* begin *
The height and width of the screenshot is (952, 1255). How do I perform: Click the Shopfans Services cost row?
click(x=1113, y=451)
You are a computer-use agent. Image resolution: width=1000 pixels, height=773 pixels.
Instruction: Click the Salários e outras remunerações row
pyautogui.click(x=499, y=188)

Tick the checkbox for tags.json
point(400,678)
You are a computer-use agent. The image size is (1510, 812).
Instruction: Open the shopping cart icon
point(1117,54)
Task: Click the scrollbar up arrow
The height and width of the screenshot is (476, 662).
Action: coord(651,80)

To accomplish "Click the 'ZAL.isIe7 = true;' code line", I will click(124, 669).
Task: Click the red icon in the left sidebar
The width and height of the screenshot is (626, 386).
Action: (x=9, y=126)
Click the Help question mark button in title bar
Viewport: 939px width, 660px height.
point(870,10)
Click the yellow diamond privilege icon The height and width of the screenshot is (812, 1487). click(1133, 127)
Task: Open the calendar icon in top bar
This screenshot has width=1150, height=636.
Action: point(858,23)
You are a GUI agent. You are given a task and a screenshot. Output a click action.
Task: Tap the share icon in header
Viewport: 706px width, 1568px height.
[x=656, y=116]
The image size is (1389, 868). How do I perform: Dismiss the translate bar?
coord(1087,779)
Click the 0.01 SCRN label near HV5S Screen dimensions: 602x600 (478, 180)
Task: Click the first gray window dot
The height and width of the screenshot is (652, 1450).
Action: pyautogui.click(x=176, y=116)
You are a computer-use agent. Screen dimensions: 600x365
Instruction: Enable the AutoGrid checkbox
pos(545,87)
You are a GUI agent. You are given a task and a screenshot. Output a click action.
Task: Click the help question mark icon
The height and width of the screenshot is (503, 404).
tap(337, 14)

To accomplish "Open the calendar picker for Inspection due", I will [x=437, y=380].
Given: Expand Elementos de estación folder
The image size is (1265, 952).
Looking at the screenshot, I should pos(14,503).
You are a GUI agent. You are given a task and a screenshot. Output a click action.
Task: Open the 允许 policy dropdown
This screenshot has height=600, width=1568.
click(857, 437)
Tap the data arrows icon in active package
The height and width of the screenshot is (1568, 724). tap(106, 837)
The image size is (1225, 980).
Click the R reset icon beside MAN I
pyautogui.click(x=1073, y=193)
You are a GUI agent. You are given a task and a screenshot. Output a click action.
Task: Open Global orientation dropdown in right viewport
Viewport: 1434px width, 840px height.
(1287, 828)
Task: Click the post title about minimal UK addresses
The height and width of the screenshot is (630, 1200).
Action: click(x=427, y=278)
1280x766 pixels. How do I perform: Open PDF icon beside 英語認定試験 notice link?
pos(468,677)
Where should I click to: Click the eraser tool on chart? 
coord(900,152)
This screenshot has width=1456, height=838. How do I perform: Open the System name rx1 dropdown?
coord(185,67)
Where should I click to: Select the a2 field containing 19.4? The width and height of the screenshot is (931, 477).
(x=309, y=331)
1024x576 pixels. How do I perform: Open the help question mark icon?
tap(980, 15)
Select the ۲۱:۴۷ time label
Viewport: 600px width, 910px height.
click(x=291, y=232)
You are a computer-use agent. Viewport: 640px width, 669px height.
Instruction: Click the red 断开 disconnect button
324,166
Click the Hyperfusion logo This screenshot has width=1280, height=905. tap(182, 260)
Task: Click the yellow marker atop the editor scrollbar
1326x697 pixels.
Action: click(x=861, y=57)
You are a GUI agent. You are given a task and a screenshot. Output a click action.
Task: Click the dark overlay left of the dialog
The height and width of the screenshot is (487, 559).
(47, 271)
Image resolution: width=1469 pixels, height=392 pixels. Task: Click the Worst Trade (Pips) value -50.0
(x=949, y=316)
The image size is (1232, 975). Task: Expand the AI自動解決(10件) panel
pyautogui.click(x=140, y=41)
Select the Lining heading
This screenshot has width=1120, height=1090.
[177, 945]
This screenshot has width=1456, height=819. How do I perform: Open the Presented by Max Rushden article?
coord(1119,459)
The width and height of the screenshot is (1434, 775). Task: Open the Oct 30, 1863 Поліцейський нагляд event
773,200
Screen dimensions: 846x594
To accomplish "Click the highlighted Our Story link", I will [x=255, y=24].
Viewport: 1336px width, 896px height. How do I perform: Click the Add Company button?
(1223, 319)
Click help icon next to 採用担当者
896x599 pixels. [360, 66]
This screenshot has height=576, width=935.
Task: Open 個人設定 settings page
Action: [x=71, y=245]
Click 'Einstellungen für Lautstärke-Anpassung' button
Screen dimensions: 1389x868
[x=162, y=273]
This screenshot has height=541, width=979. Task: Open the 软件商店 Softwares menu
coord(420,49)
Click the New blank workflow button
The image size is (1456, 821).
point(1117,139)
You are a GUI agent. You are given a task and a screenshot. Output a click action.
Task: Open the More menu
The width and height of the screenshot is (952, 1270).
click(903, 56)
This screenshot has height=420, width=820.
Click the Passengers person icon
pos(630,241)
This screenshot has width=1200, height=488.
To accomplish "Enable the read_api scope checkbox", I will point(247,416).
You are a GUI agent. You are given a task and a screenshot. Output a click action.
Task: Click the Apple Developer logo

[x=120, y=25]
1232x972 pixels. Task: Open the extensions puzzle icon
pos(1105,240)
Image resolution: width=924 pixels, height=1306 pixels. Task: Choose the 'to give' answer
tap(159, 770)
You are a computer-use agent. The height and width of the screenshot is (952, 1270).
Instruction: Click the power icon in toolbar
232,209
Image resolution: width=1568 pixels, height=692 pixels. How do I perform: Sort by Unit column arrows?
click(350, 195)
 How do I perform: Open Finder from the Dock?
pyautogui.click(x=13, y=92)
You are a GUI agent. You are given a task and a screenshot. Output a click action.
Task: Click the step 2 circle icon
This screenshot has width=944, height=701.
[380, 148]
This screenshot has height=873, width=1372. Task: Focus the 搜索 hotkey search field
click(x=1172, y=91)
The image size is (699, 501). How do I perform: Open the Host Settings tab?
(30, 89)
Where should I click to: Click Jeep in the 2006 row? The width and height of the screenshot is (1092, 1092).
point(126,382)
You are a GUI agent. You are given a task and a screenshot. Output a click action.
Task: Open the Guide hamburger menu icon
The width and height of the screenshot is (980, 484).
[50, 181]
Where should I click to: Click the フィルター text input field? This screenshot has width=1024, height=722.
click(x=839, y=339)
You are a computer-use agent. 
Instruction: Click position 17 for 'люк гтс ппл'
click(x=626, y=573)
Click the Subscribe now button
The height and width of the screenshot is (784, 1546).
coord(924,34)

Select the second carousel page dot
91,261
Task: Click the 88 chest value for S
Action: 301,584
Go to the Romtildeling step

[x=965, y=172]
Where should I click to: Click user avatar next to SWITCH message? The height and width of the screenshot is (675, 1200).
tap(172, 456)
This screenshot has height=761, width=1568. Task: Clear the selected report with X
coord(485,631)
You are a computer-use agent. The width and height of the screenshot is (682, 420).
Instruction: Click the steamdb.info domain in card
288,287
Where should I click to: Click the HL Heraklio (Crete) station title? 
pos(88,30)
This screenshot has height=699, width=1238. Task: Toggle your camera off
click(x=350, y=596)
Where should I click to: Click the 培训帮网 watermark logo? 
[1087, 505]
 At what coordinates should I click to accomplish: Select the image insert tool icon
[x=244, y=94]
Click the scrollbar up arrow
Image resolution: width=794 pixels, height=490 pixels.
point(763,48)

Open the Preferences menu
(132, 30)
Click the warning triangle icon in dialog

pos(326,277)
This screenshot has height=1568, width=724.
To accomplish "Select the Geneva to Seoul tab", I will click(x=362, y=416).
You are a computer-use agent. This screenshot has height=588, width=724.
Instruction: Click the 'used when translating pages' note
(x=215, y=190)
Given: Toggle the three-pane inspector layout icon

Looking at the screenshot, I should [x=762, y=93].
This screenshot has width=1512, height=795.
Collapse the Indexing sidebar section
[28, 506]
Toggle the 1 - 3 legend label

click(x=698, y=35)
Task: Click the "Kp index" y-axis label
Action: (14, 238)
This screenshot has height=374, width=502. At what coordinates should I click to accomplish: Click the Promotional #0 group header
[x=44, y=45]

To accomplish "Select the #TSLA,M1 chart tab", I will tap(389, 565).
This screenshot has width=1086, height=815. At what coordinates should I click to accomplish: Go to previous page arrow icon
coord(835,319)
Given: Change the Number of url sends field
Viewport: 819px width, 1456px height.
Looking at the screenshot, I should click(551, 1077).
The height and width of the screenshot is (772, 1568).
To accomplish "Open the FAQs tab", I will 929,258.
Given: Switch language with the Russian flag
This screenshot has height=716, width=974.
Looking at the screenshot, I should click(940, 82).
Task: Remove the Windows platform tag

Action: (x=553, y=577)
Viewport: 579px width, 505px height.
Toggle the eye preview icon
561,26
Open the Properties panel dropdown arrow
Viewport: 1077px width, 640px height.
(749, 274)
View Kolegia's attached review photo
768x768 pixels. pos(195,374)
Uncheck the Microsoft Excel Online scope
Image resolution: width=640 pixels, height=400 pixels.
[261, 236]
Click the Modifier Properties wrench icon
* end *
Short exercise: Rewrite the lines starting at the one containing "You are a computer-use agent. The height" and ending at the one containing "[x=965, y=172]", replacing "power icon" with "settings icon" and keeping everything else the same. Return only those lines.

Output below:
You are a computer-use agent. The height and width of the screenshot is (952, 1270).
Instruction: Click the settings icon in toolbar
232,209
Image resolution: width=1568 pixels, height=692 pixels. How do I perform: Sort by Unit column arrows?
click(350, 195)
 How do I perform: Open Finder from the Dock?
pyautogui.click(x=13, y=92)
You are a GUI agent. You are given a task and a screenshot. Output a click action.
Task: Click the step 2 circle icon
This screenshot has width=944, height=701.
[380, 148]
This screenshot has height=873, width=1372. Task: Focus the 搜索 hotkey search field
click(x=1172, y=91)
The image size is (699, 501). How do I perform: Open the Host Settings tab?
(30, 89)
Where should I click to: Click Jeep in the 2006 row? The width and height of the screenshot is (1092, 1092).
point(126,382)
You are a GUI agent. You are given a task and a screenshot. Output a click action.
Task: Open the Guide hamburger menu icon
The width and height of the screenshot is (980, 484).
[50, 181]
Where should I click to: Click the フィルター text input field? This screenshot has width=1024, height=722.
click(x=839, y=339)
You are a computer-use agent. 
Instruction: Click position 17 for 'люк гтс ппл'
click(x=626, y=573)
Click the Subscribe now button
The height and width of the screenshot is (784, 1546).
coord(924,34)

Select the second carousel page dot
91,261
Task: Click the 88 chest value for S
Action: 301,584
Go to the Romtildeling step

[x=965, y=172]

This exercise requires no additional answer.